Australia bound – Irelands convict transportation

Today marks the 6th successive commemoration of one of the most important events in modern Irish history.  The 1848 Tricolour celebration marks the first raising of our national flag, at the Wolf Tone Club, 33 the Mall Waterford. The man responsible and who conceived the flag, was of course the Waterford native Thomas Frances Meagher.
I’ve written several stories about Meagher down the years and today I wanted to look at his transportation to Van Diemens Land following the Young Irelander rebellion of 1848. Indeed Meagher was lucky to have had a death sentence commuted at the time, thanks to the intervention of the English monarch, Queen Victoria.
A nonchalant looking Meagher standing on the right
at Kilmainham 1849

Transportation to Australia commenced in the year 1787/8, following the loss of the American colony. It was used as a punishment for even the most basic of crimes and many were transported even from our own city and harbour.  According to historian Ged Martin, 3 Waterford people were among the first to be transported on a ship called the Queen. Two of them, Sarah Brazile and Michael Murphy were just 18. After the 1798 rebellion, prisoners held at New Geneva were marched along the Crooke road to Passage East and via lighter downriver to an awaiting ship at Duncannon.  To prevent escape, cannon were trained on the lighters from Duncannon fort.(1)  I’d imagine the ship would transport the prisoners to Cork for the deep sea voyage.

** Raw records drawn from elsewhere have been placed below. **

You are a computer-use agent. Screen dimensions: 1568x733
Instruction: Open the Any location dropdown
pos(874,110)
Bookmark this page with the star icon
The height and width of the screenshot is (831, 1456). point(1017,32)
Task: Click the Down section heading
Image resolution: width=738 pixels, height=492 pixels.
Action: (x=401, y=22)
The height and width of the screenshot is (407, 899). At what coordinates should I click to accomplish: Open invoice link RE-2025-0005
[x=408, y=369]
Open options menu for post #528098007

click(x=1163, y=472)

The First Feet arriving at (Port Jackson) Sydney January 1788
accessed from

The British took possession of Van Diemens Land in 1803 when 33 convicts and 16 soldiers and officials established a small settlement on the Derwent River. Convicts were initially transported in ordinary merchant ships where conditions were basic, if not outright inhumane. Men and women were housed below decks, sometimes behind bars, and fresh air and exercise was at the discretion of the Captain. Many died on the trips from scurvy, dysentery and typhoid, although many others must have perished from harsh treatment and neglect. From the 1840’s a more “enlightened routine” was employed and Captains were paid a bonus on the basis of getting convicts safely to the colony.

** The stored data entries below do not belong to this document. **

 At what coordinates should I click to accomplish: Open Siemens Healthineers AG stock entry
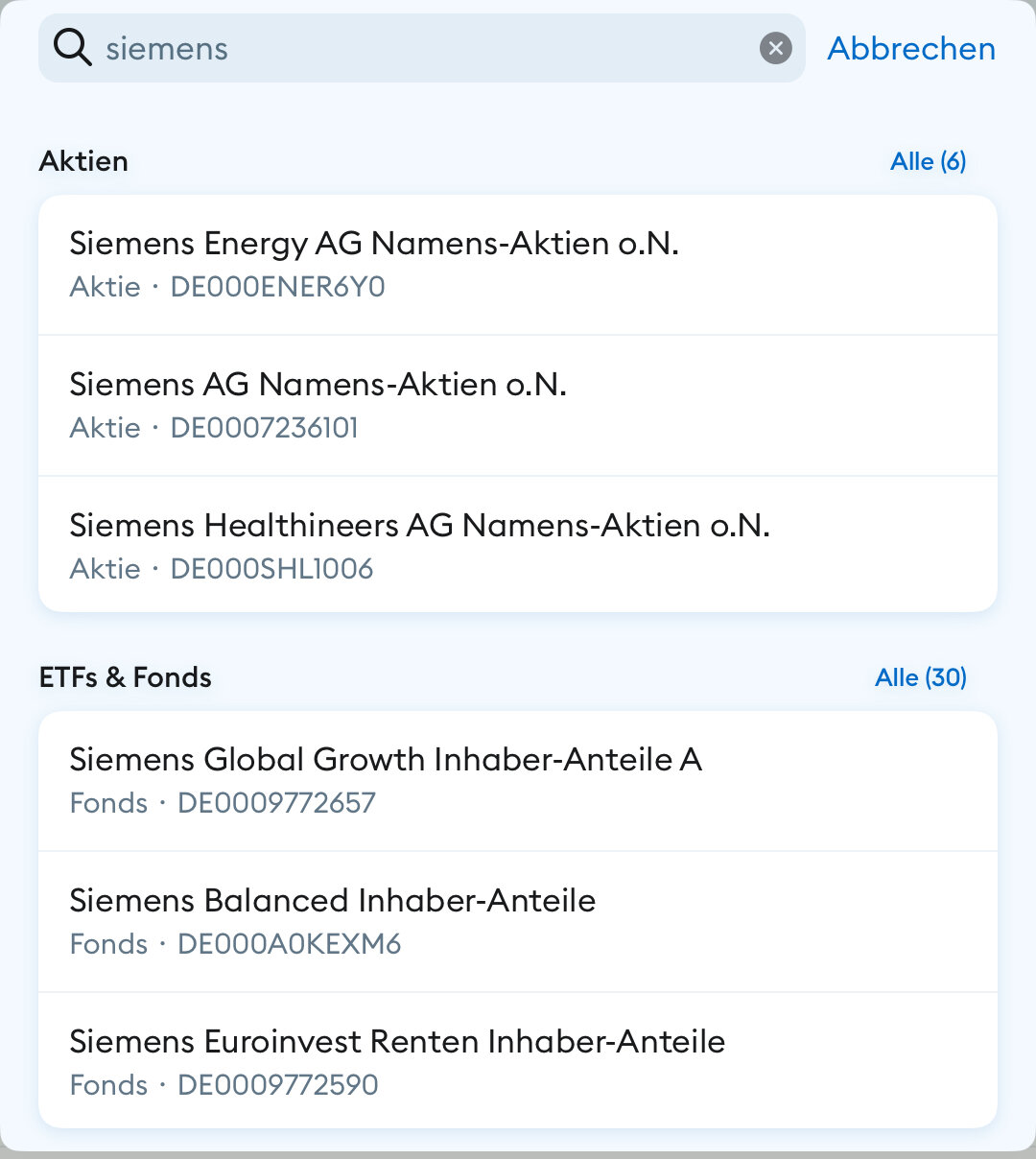point(419,526)
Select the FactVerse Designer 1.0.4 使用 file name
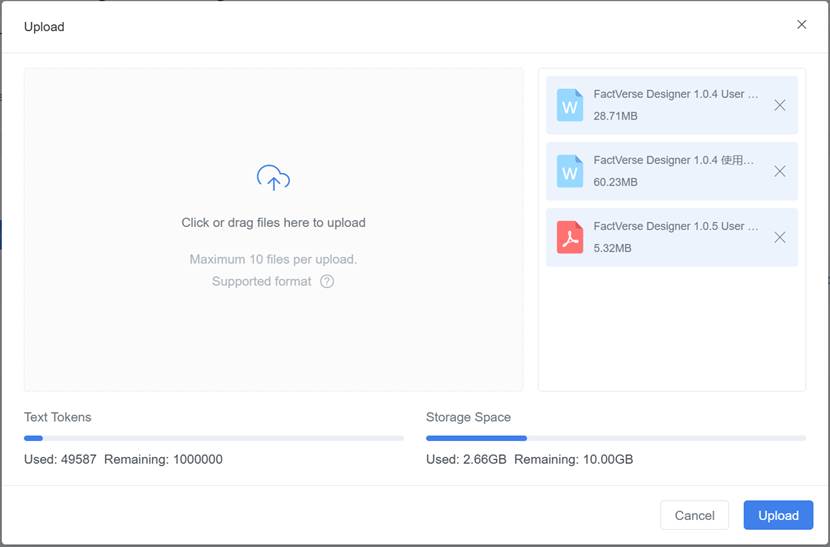830x547 pixels. (673, 160)
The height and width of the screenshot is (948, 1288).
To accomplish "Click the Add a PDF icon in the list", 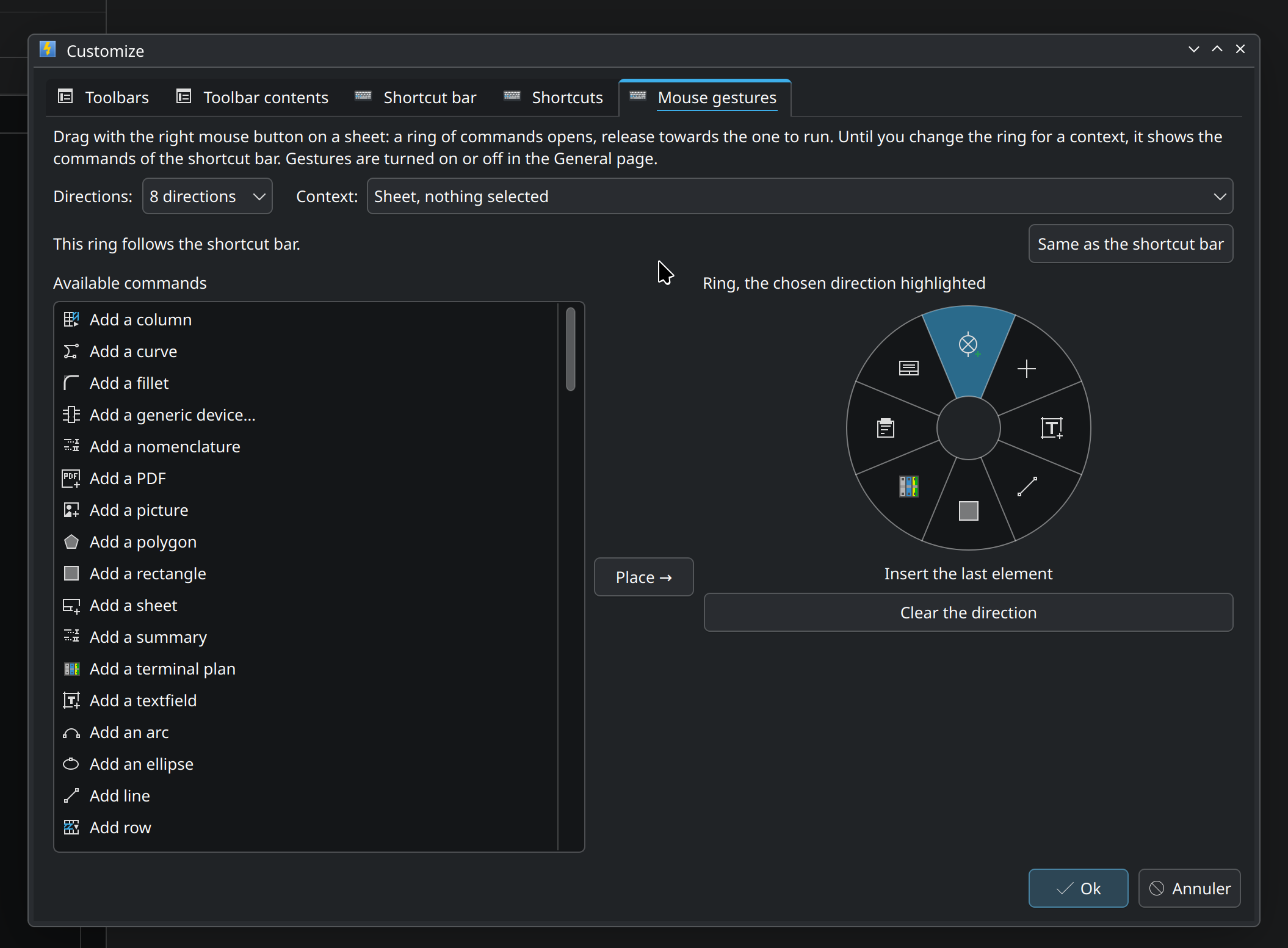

Australian chain gang accessed from:
Meagher however was spared any such difficulty.  As a political prisoner, and a gentleman, he and his compatriots were held at Kilmainham jail and subsequently transferred to Richmond Prison. Like the men of ’98 they were brought by armed guard to an awaiting warship in the Liffey called the Dragon and hence to Dun Laoighre, then Kingstown.  Awaiting them was HMS Swift, and under heavy guard due to concerns of a rescue attempt they were transferred aboard. It was a tense scene. Crowds had gathered both ashore and afloat to wave off the rebels. Meagher, O’ Brien and party departed for the southern oceans from Dun Laoighre on July 9th 1849 and via the cape, arrived at Hobart Town on October 27th the same year.  Their trip however was at variance to most prisoners journeys. They had a private sitting room, separate cabins which were well lighted and ventilated and allowed on deck to exercise between 8am-8pm.  The main complaint was the food, but it was a complaint often shared by most on such journeys at the time.

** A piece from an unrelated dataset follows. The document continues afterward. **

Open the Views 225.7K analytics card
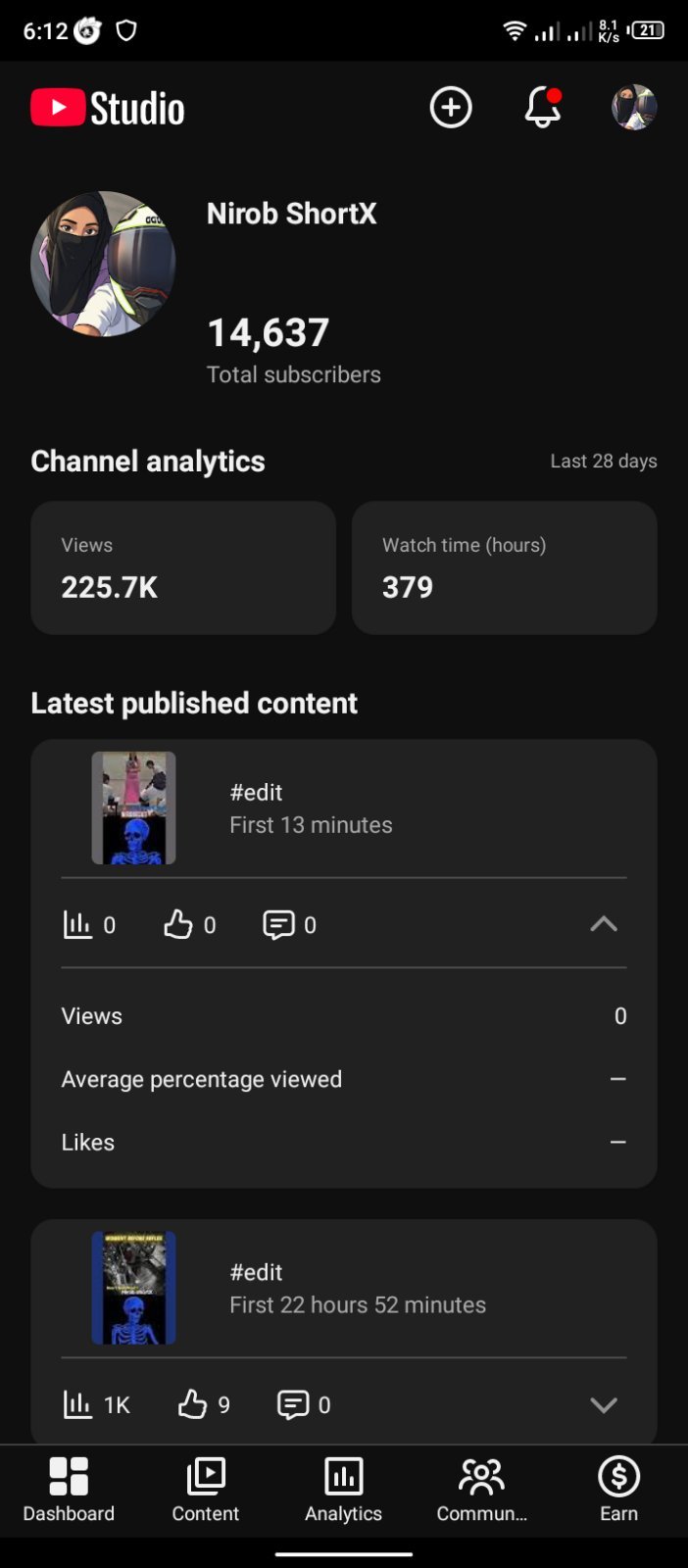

Meagher initially settled down to a gentleman’s existence but would later escape and go on to even greater exploits in the Americas. Transportation would still be a penalty for the most basic of crimes up to 1868. Between the dates of 1788 and 1868 its estimated that 162,000 souls endured transportation. A further estimate says that 1/4 of that number were Irish. In an effort to distance itself from its convict past, Van Diemens land was renamed Tasmania in 1856.

Many of those who went as convicts went on to have happy and productive lives after their sentence was served, many of them from Waterford. But none I think can be said to have had such a lasting legacy nationally or internationally as Meagher. For all he gave his native land however, he was never to set foot on Irish soil again.

For a full list of the events happening this weekend in Waterford visit the 1848 tricolour webpage

My thanks to James Doherty for information on Meagher.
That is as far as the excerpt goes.